*** Given data ***

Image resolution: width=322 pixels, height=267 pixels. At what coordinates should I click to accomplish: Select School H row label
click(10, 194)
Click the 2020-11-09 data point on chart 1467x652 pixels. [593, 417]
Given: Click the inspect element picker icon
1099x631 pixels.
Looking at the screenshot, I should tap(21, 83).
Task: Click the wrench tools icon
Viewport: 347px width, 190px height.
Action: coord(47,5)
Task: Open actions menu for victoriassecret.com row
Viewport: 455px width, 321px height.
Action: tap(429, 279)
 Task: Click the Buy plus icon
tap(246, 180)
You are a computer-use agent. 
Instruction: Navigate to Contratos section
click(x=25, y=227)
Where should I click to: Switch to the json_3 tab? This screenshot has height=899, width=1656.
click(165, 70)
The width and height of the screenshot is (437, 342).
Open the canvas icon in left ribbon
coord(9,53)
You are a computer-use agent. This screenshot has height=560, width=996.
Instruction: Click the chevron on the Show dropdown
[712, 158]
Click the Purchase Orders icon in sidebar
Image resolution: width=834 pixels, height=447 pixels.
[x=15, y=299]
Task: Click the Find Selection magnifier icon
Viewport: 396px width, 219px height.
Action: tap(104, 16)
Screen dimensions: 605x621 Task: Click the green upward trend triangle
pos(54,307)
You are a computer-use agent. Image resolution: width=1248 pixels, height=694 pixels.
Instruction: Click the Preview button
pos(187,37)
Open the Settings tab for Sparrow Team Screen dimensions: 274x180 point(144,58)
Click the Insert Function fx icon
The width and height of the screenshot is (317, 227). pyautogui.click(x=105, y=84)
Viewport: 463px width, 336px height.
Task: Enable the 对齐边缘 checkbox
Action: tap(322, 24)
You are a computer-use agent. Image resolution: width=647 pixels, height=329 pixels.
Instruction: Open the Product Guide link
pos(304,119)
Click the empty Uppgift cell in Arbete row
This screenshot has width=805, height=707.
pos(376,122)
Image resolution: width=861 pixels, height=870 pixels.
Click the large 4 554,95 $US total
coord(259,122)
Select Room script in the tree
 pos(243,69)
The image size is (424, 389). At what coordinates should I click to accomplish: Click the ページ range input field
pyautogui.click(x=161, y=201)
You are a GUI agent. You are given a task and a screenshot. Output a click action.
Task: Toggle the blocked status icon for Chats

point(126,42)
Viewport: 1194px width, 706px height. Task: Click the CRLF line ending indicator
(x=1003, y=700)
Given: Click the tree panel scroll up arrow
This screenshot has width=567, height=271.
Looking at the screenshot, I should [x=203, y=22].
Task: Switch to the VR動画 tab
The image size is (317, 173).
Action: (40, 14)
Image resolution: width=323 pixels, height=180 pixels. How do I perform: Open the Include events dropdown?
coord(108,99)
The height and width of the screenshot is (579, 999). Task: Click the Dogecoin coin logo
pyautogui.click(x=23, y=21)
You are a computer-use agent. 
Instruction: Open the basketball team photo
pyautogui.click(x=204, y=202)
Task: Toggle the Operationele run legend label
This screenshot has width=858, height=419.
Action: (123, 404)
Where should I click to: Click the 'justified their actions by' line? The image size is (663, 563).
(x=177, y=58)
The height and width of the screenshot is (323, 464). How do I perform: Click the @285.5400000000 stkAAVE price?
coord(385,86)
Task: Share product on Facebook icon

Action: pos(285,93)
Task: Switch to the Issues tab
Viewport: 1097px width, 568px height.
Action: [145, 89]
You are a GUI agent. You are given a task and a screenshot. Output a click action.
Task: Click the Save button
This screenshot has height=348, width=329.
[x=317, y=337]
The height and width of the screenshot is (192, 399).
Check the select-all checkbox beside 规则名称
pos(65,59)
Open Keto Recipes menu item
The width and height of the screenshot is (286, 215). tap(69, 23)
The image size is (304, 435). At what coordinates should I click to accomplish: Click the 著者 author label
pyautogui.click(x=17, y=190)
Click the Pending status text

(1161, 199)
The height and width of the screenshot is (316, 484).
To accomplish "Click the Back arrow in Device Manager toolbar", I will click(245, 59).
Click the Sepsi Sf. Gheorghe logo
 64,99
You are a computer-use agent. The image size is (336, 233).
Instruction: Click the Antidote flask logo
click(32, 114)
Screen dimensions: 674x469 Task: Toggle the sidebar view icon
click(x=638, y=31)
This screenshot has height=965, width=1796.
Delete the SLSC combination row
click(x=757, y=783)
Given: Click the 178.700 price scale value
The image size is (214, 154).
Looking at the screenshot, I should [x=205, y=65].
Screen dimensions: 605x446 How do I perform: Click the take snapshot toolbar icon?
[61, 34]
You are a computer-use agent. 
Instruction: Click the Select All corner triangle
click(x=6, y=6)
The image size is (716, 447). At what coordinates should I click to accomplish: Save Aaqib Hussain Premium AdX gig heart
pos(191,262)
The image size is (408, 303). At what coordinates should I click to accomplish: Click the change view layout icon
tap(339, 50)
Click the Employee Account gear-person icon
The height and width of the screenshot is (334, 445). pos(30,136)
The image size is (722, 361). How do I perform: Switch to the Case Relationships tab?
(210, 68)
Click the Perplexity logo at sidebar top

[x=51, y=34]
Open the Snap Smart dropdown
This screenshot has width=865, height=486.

***

→ **What you have to do**: Retype the whole listing above, line for line and exactly.

→ **Result for this exercise**:
Image resolution: width=322 pixels, height=267 pixels. At what coordinates should I click to accomplish: Select School H row label
click(10, 194)
Click the 2020-11-09 data point on chart 1467x652 pixels. [593, 417]
Given: Click the inspect element picker icon
1099x631 pixels.
Looking at the screenshot, I should tap(21, 83).
Task: Click the wrench tools icon
Viewport: 347px width, 190px height.
Action: coord(47,5)
Task: Open actions menu for victoriassecret.com row
Viewport: 455px width, 321px height.
Action: tap(429, 279)
 Task: Click the Buy plus icon
tap(246, 180)
You are a computer-use agent. 
Instruction: Navigate to Contratos section
click(x=25, y=227)
Where should I click to: Switch to the json_3 tab? This screenshot has height=899, width=1656.
click(165, 70)
The width and height of the screenshot is (437, 342).
Open the canvas icon in left ribbon
coord(9,53)
You are a computer-use agent. This screenshot has height=560, width=996.
Instruction: Click the chevron on the Show dropdown
[712, 158]
Click the Purchase Orders icon in sidebar
Image resolution: width=834 pixels, height=447 pixels.
[x=15, y=299]
Task: Click the Find Selection magnifier icon
Viewport: 396px width, 219px height.
Action: tap(104, 16)
Screen dimensions: 605x621 Task: Click the green upward trend triangle
pos(54,307)
You are a computer-use agent. Image resolution: width=1248 pixels, height=694 pixels.
Instruction: Click the Preview button
pos(187,37)
Open the Settings tab for Sparrow Team Screen dimensions: 274x180 point(144,58)
Click the Insert Function fx icon
The width and height of the screenshot is (317, 227). pyautogui.click(x=105, y=84)
Viewport: 463px width, 336px height.
Task: Enable the 对齐边缘 checkbox
Action: tap(322, 24)
You are a computer-use agent. Image resolution: width=647 pixels, height=329 pixels.
Instruction: Open the Product Guide link
pos(304,119)
Click the empty Uppgift cell in Arbete row
This screenshot has width=805, height=707.
pos(376,122)
Image resolution: width=861 pixels, height=870 pixels.
Click the large 4 554,95 $US total
coord(259,122)
Select Room script in the tree
 pos(243,69)
The image size is (424, 389). At what coordinates should I click to accomplish: Click the ページ range input field
pyautogui.click(x=161, y=201)
You are a GUI agent. You are given a task and a screenshot. Output a click action.
Task: Toggle the blocked status icon for Chats

point(126,42)
Viewport: 1194px width, 706px height. Task: Click the CRLF line ending indicator
(x=1003, y=700)
Given: Click the tree panel scroll up arrow
This screenshot has width=567, height=271.
Looking at the screenshot, I should [x=203, y=22].
Task: Switch to the VR動画 tab
The image size is (317, 173).
Action: (40, 14)
Image resolution: width=323 pixels, height=180 pixels. How do I perform: Open the Include events dropdown?
coord(108,99)
The height and width of the screenshot is (579, 999). Task: Click the Dogecoin coin logo
pyautogui.click(x=23, y=21)
You are a computer-use agent. 
Instruction: Open the basketball team photo
pyautogui.click(x=204, y=202)
Task: Toggle the Operationele run legend label
This screenshot has width=858, height=419.
Action: (123, 404)
Where should I click to: Click the 'justified their actions by' line? The image size is (663, 563).
(x=177, y=58)
The height and width of the screenshot is (323, 464). How do I perform: Click the @285.5400000000 stkAAVE price?
coord(385,86)
Task: Share product on Facebook icon

Action: pos(285,93)
Task: Switch to the Issues tab
Viewport: 1097px width, 568px height.
Action: [145, 89]
You are a GUI agent. You are given a task and a screenshot. Output a click action.
Task: Click the Save button
This screenshot has height=348, width=329.
[x=317, y=337]
The height and width of the screenshot is (192, 399).
Check the select-all checkbox beside 规则名称
pos(65,59)
Open Keto Recipes menu item
The width and height of the screenshot is (286, 215). tap(69, 23)
The image size is (304, 435). At what coordinates should I click to accomplish: Click the 著者 author label
pyautogui.click(x=17, y=190)
Click the Pending status text

(1161, 199)
The height and width of the screenshot is (316, 484).
To accomplish "Click the Back arrow in Device Manager toolbar", I will click(245, 59).
Click the Sepsi Sf. Gheorghe logo
 64,99
You are a computer-use agent. The image size is (336, 233).
Instruction: Click the Antidote flask logo
click(32, 114)
Screen dimensions: 674x469 Task: Toggle the sidebar view icon
click(x=638, y=31)
This screenshot has height=965, width=1796.
Delete the SLSC combination row
click(x=757, y=783)
Given: Click the 178.700 price scale value
The image size is (214, 154).
Looking at the screenshot, I should [x=205, y=65].
Screen dimensions: 605x446 How do I perform: Click the take snapshot toolbar icon?
[61, 34]
You are a computer-use agent. 
Instruction: Click the Select All corner triangle
click(x=6, y=6)
The image size is (716, 447). At what coordinates should I click to accomplish: Save Aaqib Hussain Premium AdX gig heart
pos(191,262)
The image size is (408, 303). At what coordinates should I click to accomplish: Click the change view layout icon
tap(339, 50)
Click the Employee Account gear-person icon
The height and width of the screenshot is (334, 445). pos(30,136)
The image size is (722, 361). How do I perform: Switch to the Case Relationships tab?
(210, 68)
Click the Perplexity logo at sidebar top

[x=51, y=34]
Open the Snap Smart dropdown
This screenshot has width=865, height=486.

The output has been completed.